→ **About this task**: Sort through the data and copy the lines holding the word "arrow".

Stored records
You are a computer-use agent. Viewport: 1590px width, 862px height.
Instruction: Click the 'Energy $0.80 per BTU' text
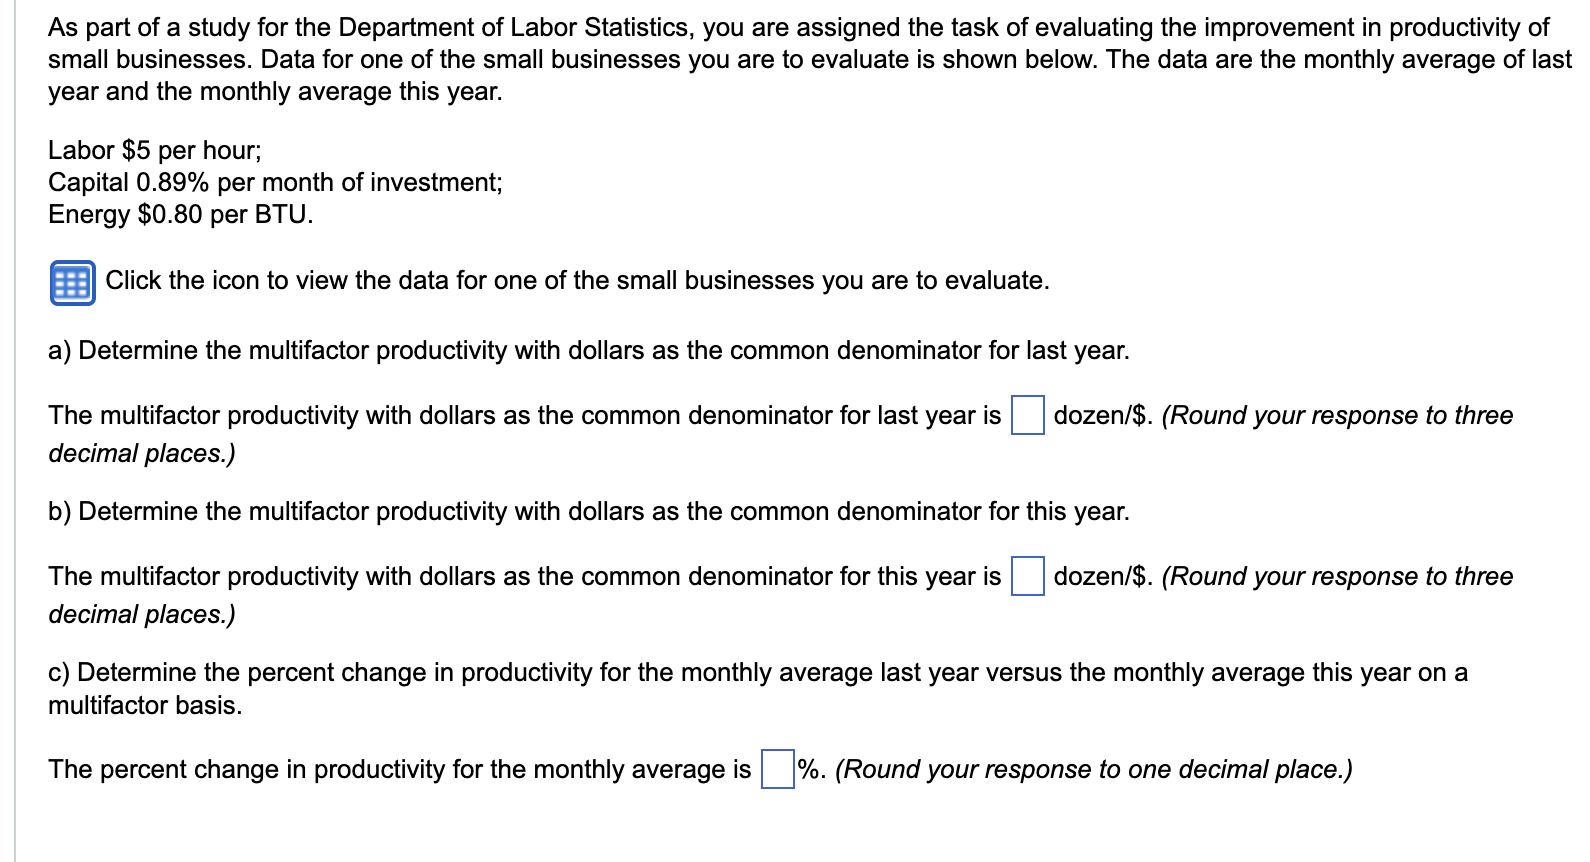[181, 214]
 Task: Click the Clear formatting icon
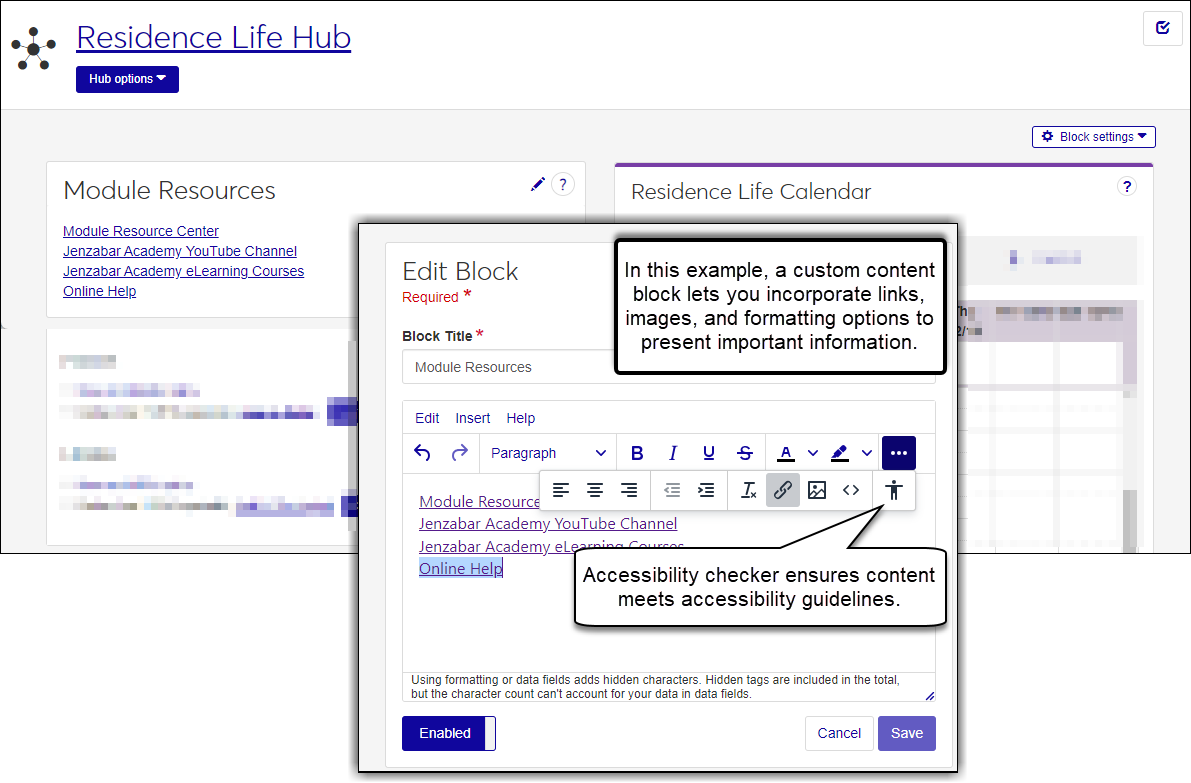[x=748, y=490]
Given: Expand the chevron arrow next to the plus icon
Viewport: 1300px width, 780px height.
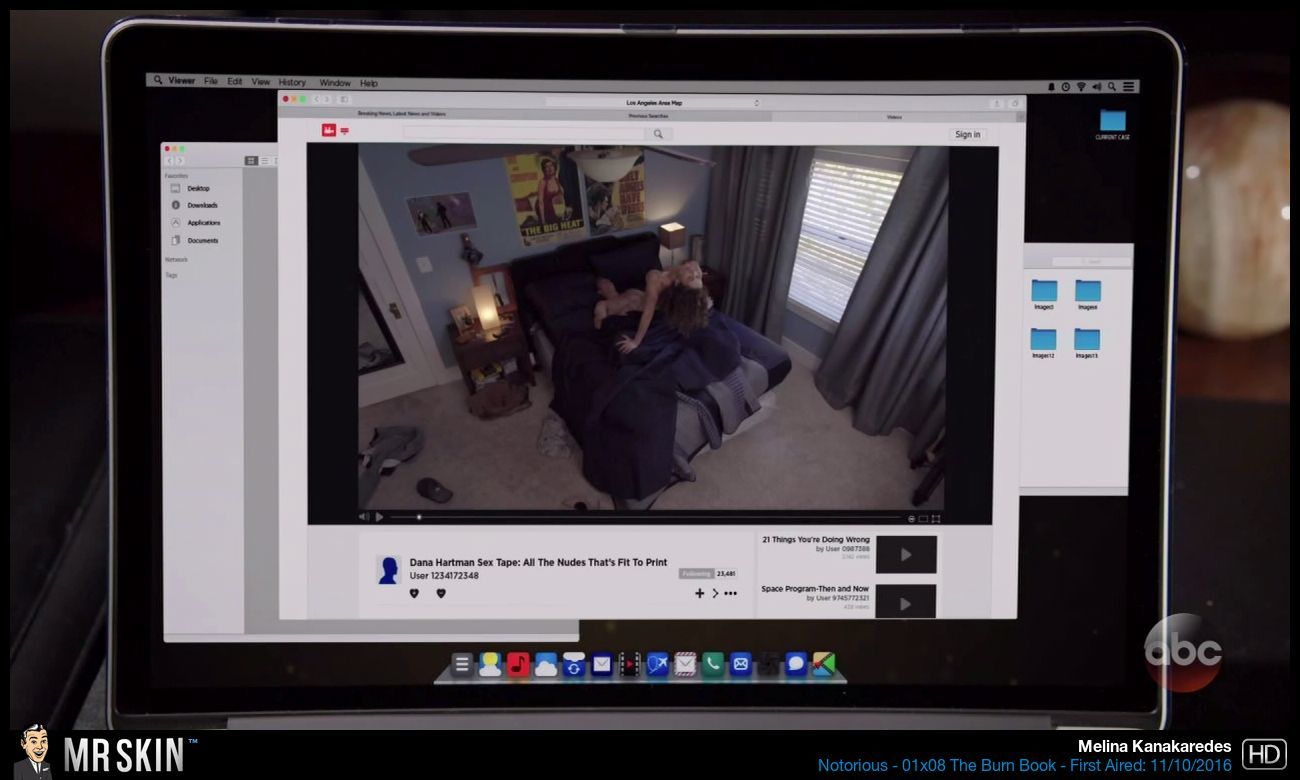Looking at the screenshot, I should (715, 593).
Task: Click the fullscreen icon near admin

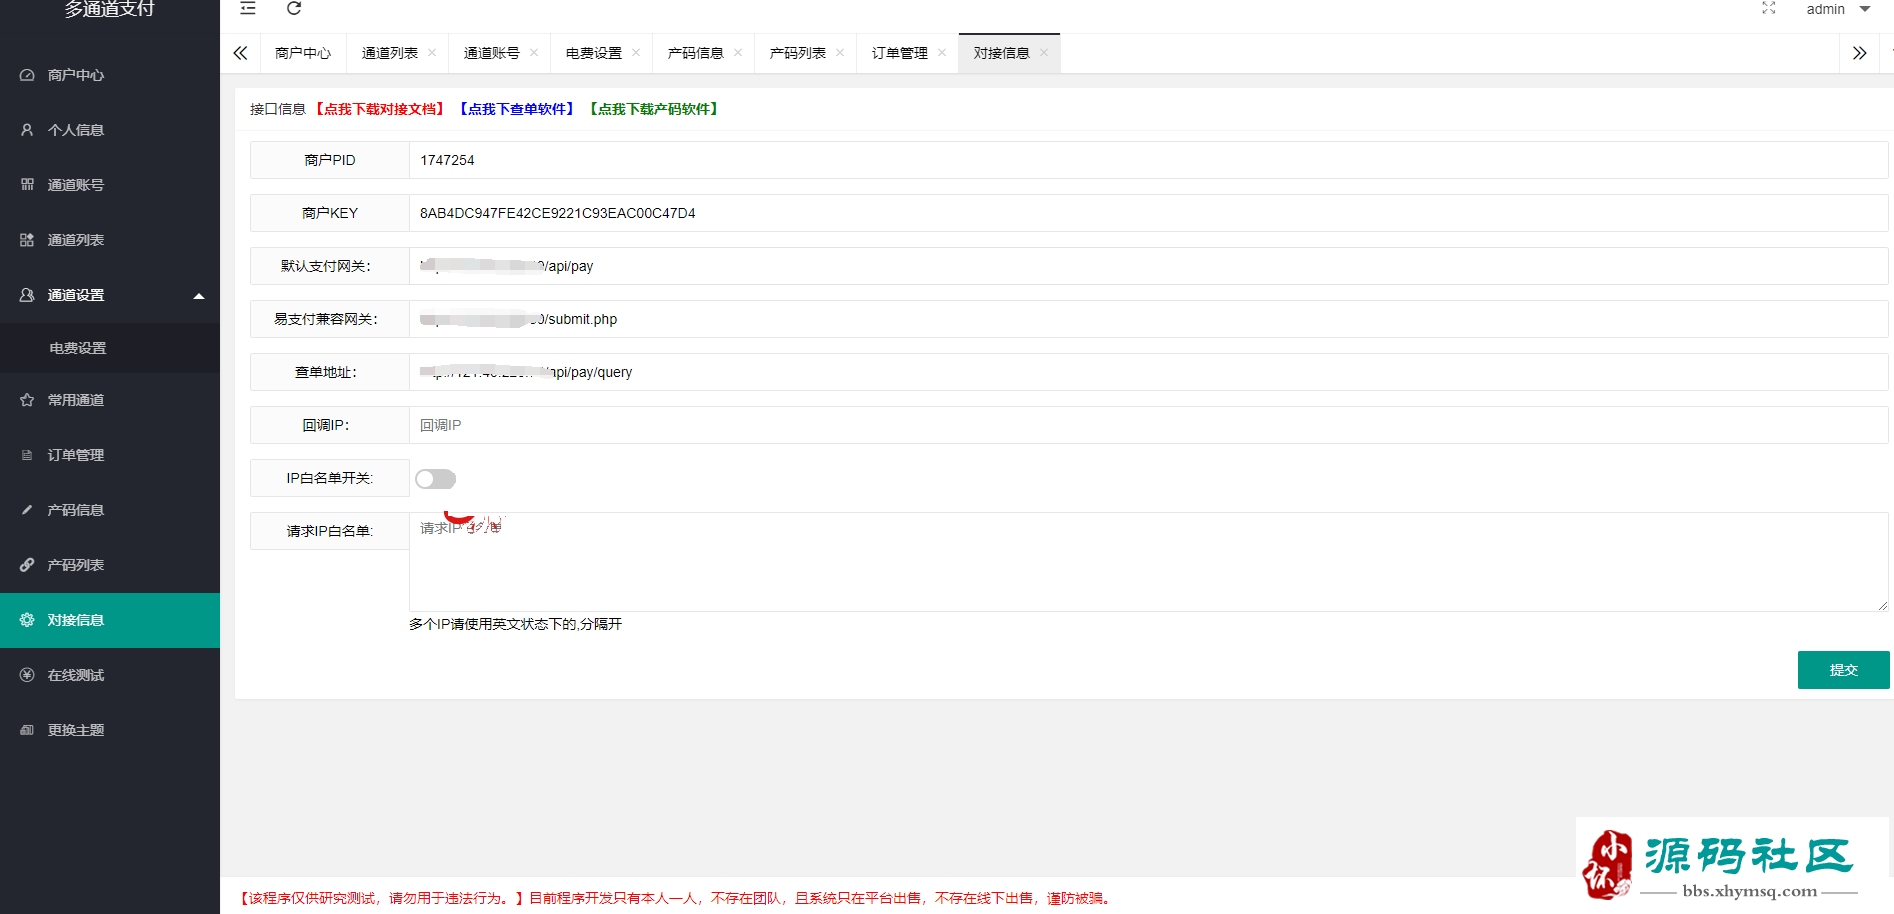Action: point(1768,9)
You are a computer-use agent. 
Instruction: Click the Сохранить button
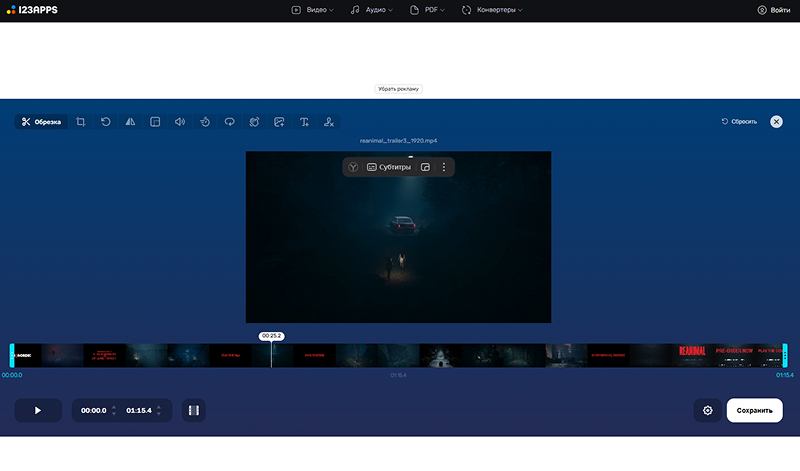(754, 410)
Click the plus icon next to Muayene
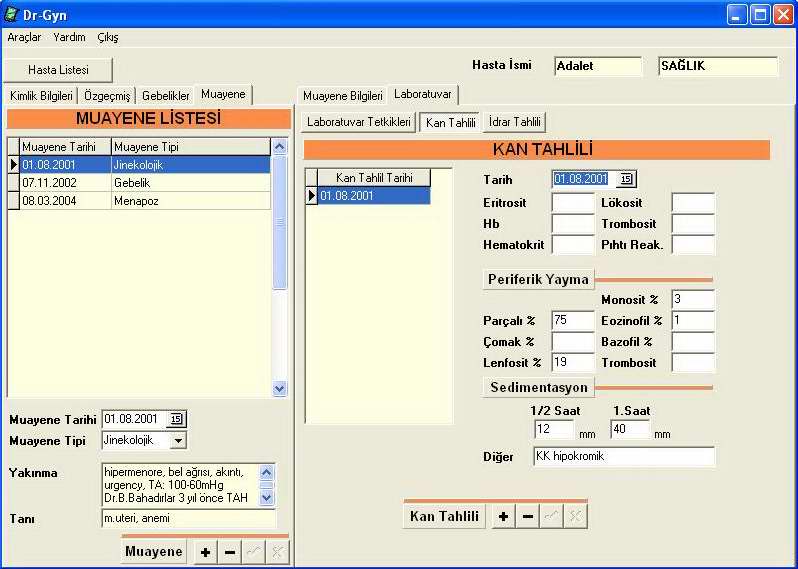Image resolution: width=798 pixels, height=569 pixels. (x=205, y=553)
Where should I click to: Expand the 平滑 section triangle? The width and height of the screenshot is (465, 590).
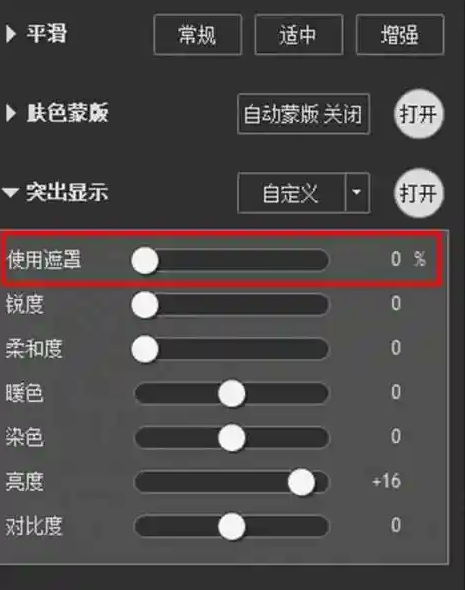point(11,34)
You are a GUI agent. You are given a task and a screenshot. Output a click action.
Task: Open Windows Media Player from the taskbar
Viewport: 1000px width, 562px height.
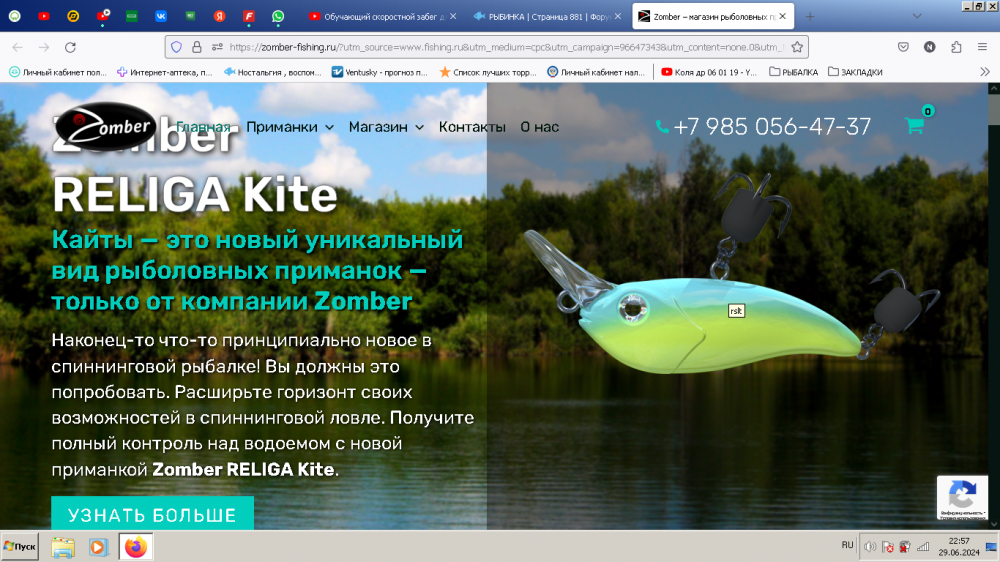click(x=98, y=547)
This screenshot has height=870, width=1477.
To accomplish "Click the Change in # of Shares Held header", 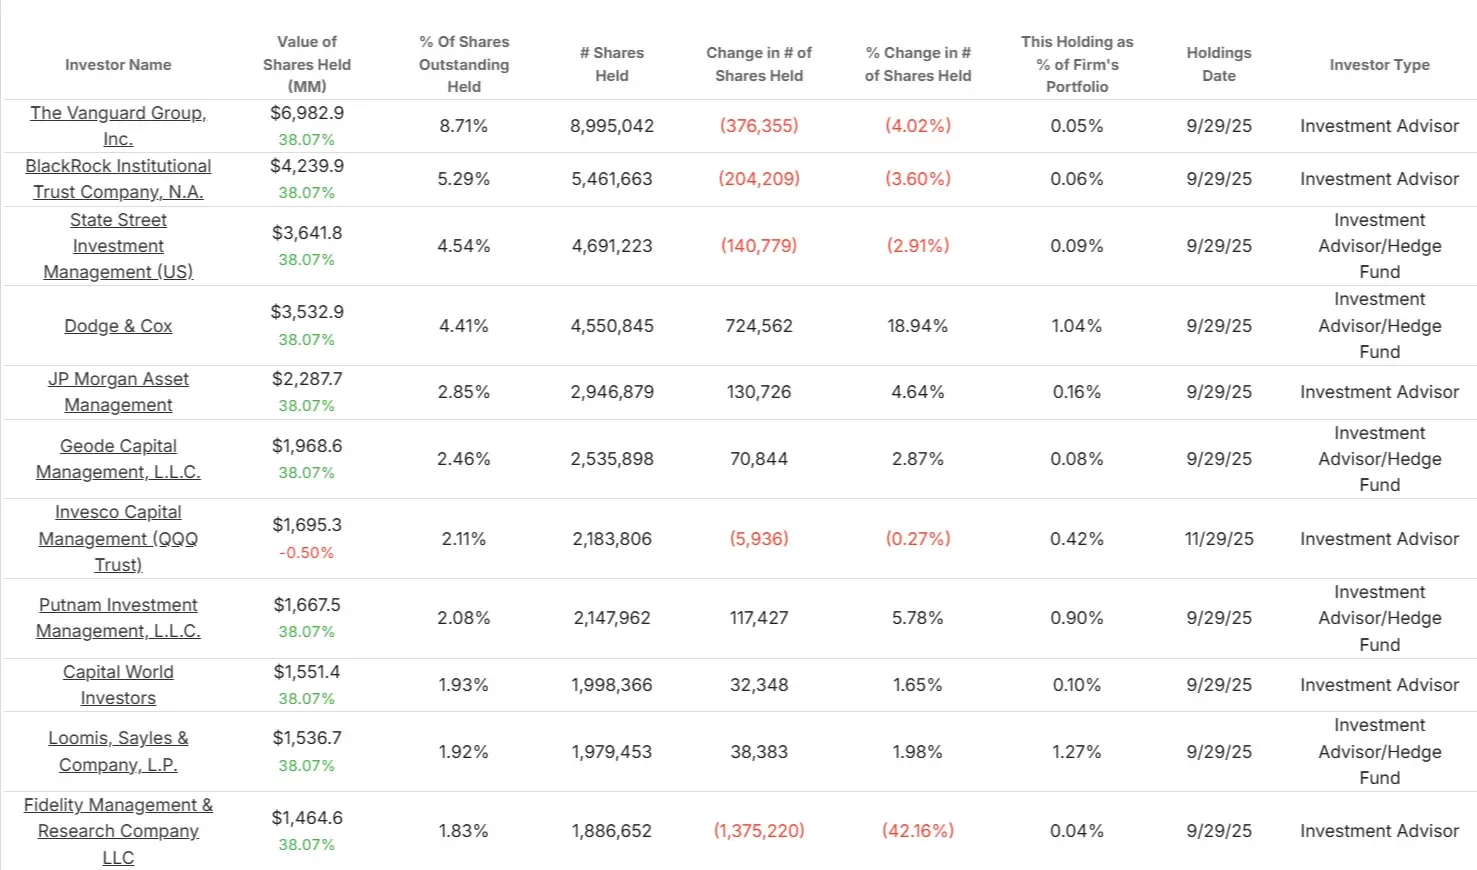I will tap(759, 64).
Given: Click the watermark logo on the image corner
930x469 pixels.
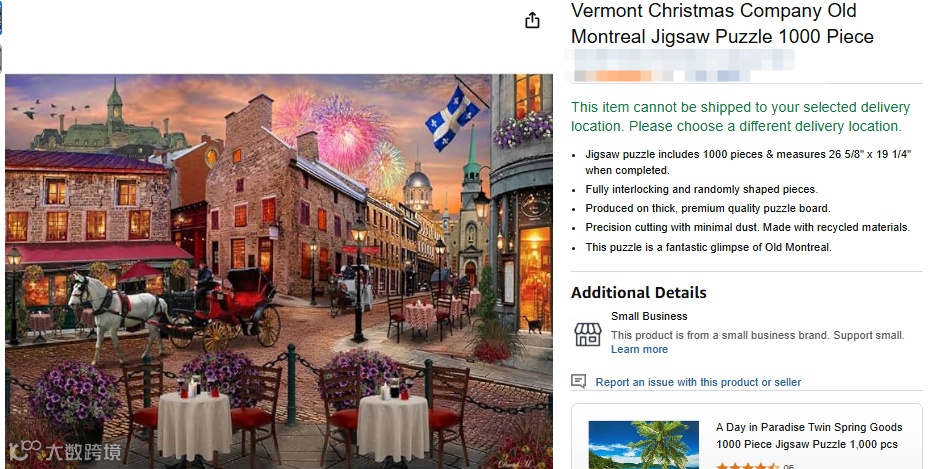Looking at the screenshot, I should pos(65,452).
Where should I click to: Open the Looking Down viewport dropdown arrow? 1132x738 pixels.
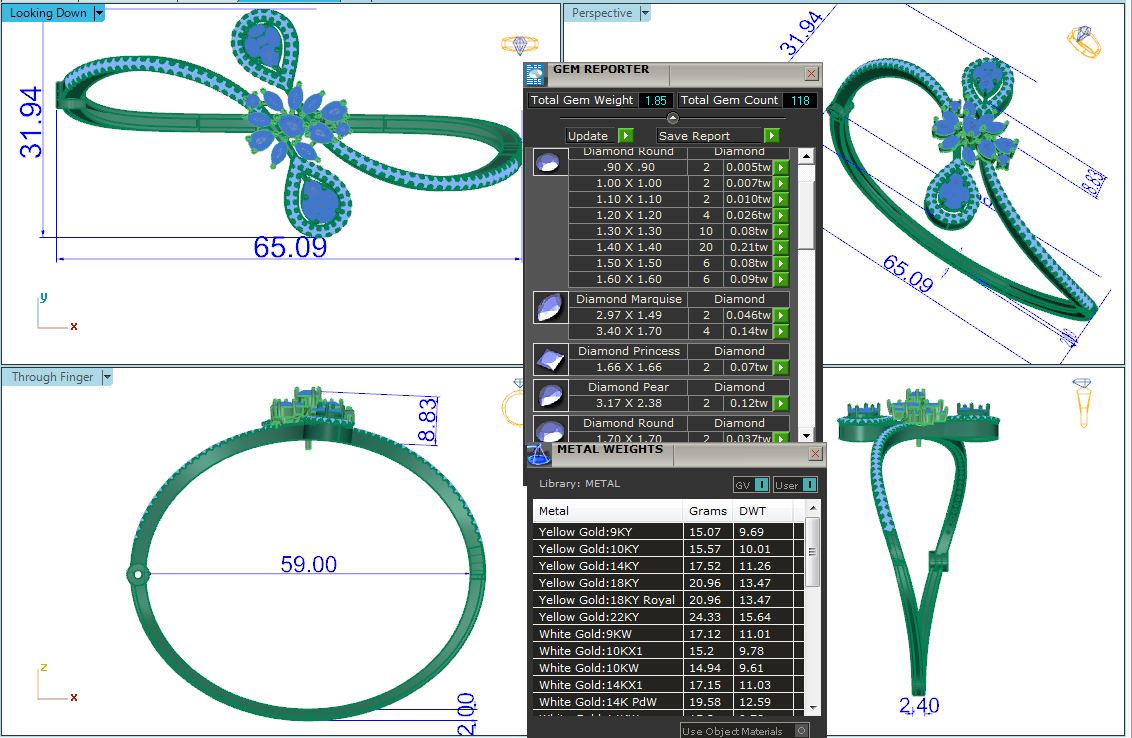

→ **Result for this exercise**:
Given: Expand the chevron arrow next to the plus icon
Where should I click to: Open the Looking Down viewport dropdown arrow? 1132x738 pixels.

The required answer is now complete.